━━ Task data
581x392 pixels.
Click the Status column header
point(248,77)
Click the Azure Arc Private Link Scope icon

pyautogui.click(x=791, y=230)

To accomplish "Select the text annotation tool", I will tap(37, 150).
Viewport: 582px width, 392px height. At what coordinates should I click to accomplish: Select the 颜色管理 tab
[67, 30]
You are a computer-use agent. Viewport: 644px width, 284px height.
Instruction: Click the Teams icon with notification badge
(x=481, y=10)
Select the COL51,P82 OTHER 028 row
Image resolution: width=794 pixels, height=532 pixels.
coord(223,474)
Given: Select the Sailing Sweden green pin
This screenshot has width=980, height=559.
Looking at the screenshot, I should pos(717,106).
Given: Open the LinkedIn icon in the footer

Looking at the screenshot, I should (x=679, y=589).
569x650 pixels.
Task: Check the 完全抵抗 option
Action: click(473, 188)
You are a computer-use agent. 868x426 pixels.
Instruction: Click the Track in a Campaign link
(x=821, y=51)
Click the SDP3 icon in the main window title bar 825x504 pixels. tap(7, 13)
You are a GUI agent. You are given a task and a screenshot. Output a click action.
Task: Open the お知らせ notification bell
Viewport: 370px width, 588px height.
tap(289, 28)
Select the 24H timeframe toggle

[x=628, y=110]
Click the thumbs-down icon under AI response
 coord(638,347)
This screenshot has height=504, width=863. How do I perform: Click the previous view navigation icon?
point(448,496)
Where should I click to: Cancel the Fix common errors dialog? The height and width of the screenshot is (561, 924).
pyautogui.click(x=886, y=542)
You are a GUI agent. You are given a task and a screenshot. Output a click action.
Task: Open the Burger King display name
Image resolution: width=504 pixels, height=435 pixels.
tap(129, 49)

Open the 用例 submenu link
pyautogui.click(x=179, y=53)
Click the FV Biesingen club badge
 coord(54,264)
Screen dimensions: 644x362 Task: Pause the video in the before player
━━━━
### What is expected
In the listing above, each line with the word "computer" is to be copied out.

### Written answer
You are a computer-use agent. Viewport: 644px width, 284px height.
You are a computer-use agent. 868x426 pixels.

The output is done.